II. Die auf die Sachrüge gebotene umfassende Überprüfung des Urteils hat keinen Rechtsfehler zum Nachteil des Angeklagten ergeben. Jedoch führt die Verfahrensrüge zur Aufhebung des Strafausspruchs.

1. Der Rüge liegt folgendes Prozessgeschehen zugrunde:

In der Hauptverhandlung beantragte die Verteidigerin, ein psychiatrisches Sachverständigengutachten einzuholen zum Beweis der Tatsachen, dass der Angeklagte aufgrund seiner Gewalt- und Angsterfahrungen in der Heimat sowie auf dem Weg von Algerien nach Deutschland zum Tatzeitpunkt unter einer akuten Belastungsstörung gelitten habe, dass er vor diesem Hintergrund eine panische Angst vor einem lebensgefährlichen Angriff auf sich entwickelt habe, als T. auf dem Krankenhausflur mit den Händen in den Hosentaschen auf ihn zugekommen sei, dass es infolgedessen zu einer tiefgreifenden Bewusstseinsstörung in Form eines Affektsturms gekommen sei, dem aus psychiatrischer Sicht nicht entgegenstehe, dass der Angeklagte ruhigen Schrittes auf T. zugegangen sei, und dass das Vorliegen der medizinischen Voraussetzungen einer verminderten Schuldfähigkeit im Sinne des § 21 StGB deshalb nicht auszuschließen sei.
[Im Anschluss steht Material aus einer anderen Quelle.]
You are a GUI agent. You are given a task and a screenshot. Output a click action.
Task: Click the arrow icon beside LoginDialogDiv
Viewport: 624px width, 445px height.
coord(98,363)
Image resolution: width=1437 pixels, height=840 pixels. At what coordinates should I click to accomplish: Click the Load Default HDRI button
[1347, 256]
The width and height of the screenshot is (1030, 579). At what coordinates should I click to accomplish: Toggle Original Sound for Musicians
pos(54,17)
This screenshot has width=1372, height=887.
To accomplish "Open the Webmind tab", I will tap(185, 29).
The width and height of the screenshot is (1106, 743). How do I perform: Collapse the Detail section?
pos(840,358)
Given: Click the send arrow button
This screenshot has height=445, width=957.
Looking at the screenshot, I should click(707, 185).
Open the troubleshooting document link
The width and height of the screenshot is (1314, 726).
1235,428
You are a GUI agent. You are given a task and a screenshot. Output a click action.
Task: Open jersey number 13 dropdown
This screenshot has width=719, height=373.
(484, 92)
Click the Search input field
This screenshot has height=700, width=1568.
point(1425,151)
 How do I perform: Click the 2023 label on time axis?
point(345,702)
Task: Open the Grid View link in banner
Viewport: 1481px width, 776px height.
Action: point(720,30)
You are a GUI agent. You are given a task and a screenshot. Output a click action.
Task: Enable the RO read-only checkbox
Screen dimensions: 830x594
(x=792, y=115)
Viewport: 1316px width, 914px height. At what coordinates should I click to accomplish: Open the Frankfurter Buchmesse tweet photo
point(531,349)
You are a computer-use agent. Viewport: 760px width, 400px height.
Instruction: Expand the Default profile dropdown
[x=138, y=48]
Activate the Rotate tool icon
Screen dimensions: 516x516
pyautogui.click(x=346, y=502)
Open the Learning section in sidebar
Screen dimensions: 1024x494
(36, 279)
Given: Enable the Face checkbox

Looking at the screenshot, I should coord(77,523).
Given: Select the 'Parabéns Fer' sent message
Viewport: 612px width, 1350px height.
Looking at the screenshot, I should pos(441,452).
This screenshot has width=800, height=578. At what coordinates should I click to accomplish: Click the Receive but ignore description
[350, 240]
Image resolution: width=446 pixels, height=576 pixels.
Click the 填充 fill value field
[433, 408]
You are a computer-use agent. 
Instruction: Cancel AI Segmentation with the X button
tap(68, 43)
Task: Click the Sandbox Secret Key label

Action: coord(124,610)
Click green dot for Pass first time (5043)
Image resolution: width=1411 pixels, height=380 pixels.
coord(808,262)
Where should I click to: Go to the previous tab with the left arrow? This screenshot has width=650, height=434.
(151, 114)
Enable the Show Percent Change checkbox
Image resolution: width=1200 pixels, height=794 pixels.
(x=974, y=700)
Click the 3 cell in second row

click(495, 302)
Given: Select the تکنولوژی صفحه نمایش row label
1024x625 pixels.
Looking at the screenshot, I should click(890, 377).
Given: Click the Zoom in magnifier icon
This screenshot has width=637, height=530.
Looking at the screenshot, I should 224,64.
Die Strafkammer lehnte den Antrag mit der Begründung ab, dass der Sachverständigenbeweis völlig ungeeignet sei (§ 244 Abs. 3 Satz 2 StPO), weil es an den erforderlichen Anknüpfungstatsachen fehle. Der Sachverständige müsste sein Gutachten nach Inhalt und Sinn des Beweisantrags auf Tatsachen stützen, die das Gericht bereits als Beweisgrundlage ausgeschlossen habe. Das Vorliegen der akuten Belastungsstörung sowie panischer Angst bzw. eines Affektsturms im Tatzeitpunkt werde unter Bezugnahme auf die Einlassung des Angeklagten zum Tathergang behauptet, welcher das Landgericht bei vorläufiger Würdigung des Beweisergebnisses jedoch nicht folge. Insbesondere aus Videoaufnahmen vom Krankenhausflur und aus den Angaben des Pflegers ergebe sich vielmehr, dass der Angeklagte ruhigen Schrittes auf T. zugegangen sei und keine Anzeichen eines panik- oder affektgesteuerten Verhaltens gezeigt habe.

Daraufhin wiederholte die Verteidigerin unter Schilderung einer Vielzahl von „Gewalterfahrungen“ des Angeklagten im Einzelnen ihren Antrag auf Einholung eines psychiatrischen Sachverständigengutachtens, insbesondere zum Beweis dafür, dass das auf den Videoaufnahmen erkennbare und von den Zeugen geschilderte „ruhige“ Verhalten des Angeklagten aus psychiatrischer Sicht eine erhebliche Verminderung seiner Schuldfähigkeit aufgrund des behaupteten psychischen Befundes nicht ausschließe. Die Strafkammer lehnte den Antrag wiederum wegen völliger Ungeeignetheit des Sachverständigenbeweises (§ 244 Abs. 3 Satz 2 StPO) ab und führte zur Begründung aus: Die in dem erneuten Antrag vorgebrachten Angaben des Angeklagten zu seinen Gewalterfahrungen habe sie schon bei ihrer früheren Beschlussfassung in ihre vorläufige Beweiswürdigung einbezogen. Sie schließe nach wie vor aus, dass die Angsterfahrungen dem Angeklagten im Tatzeitpunkt gegenwärtig gewesen seien und er einen Angriff von T. erwartet habe.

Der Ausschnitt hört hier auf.